Et alors j’ai éteint la télévision et je suis sortie fumer une cigarette dehors, sur la terrasse. La brise fraîche de la campagne et le silence étouffé de l’hiver donnaient à la situation une gravité inutile. J’avais besoin de prendre l’air, pas de me recueillir sur une tombe. Je ne portais qu’un simple t-shirt, un jogging et d’épaisses chaussettes qui laissèrent très vite le froid me pénétrer. On dit qu’être ce qu’on est n’est pas un choix. C’est faux ; nous sommes tous confronté·es à des choix qui nous forment et nous fondent et nous façonnent. Géraldine avait fait le sien et je ne connaissais pas ses raisons. Peut-être avait-elle accepté mon baiser par politesse ou par jeu ? Peut-être avait-elle fait ça parce qu’elle était curieuse et qu’elle n’avait pas ressenti en elle cette excitante douleur ?

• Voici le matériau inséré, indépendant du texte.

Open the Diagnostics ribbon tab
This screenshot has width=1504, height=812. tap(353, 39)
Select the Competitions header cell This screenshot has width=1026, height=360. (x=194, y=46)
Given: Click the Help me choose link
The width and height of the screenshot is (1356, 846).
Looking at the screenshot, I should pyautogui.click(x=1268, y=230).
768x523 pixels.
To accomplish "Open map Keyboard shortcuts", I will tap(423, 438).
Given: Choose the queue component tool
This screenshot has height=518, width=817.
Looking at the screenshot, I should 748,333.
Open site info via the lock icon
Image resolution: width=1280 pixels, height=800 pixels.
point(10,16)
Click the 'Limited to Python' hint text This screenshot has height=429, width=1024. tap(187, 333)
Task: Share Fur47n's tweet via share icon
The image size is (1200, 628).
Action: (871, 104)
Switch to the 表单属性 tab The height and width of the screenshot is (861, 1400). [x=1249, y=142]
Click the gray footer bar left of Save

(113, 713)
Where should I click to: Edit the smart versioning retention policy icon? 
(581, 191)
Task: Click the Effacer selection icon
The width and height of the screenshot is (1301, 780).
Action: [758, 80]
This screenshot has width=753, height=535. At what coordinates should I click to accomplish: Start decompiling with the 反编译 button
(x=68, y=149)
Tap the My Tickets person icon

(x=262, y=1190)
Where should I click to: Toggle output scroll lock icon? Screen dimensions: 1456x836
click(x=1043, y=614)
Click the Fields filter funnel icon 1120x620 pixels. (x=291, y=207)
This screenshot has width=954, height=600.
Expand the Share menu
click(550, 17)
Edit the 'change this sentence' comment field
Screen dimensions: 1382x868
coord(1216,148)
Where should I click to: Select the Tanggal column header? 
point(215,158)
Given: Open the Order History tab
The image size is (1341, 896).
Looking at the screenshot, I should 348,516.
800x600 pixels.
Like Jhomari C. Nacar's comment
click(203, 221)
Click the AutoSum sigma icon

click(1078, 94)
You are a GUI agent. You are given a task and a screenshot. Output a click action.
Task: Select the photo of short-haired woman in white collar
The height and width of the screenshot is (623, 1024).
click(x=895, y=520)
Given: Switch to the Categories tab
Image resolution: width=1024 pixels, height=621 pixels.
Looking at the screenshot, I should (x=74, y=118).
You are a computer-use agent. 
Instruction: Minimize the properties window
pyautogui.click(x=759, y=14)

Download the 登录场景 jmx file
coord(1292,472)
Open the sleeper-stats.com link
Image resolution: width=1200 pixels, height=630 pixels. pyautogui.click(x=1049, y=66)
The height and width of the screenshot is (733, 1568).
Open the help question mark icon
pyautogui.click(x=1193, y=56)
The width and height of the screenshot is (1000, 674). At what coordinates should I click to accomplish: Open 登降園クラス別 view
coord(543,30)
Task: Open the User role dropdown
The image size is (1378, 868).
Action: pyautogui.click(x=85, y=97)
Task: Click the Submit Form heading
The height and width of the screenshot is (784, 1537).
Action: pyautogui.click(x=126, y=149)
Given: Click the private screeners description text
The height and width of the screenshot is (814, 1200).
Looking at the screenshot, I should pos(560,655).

Mon ongle se mit à gratter les tomettes ocre de la terrasse et je me rendis compte que je tremblais comme une feuille. Je me serais giflée pour ressentir ce genre d’émotions. J’ai écrasé ma cigarette pas finie dans le cendrier de la table en plastique blanc, et je suis retournée à l’intérieur. Dedans, la température avoisinait les vingt degrés. La cafetière n’était pas loin. Je me suis immédiatement sentie mieux.

Nous sommes tous des dompteurs, nous choisissons de rentrer dans la cage, de faire claquer le fouet, de glisser sa tête dans la gueule du lion.

Géraldine Simonnet.

Son nom m’était soudain revenu. Je n’avais rien demandé, mais mon cerveau avait pris les devants. Je l’ai recherchée sur Facebook. Elle n’était pas la première personne, une dame de Niort. Ni la seconde, une grande femme encadrée par des colonnes grecques de l’Acropole. La troisième fut la bonne. Son profil ne laissait rien dépasser. J’ai cliqué sur “demander en ami” et j’ai attendu.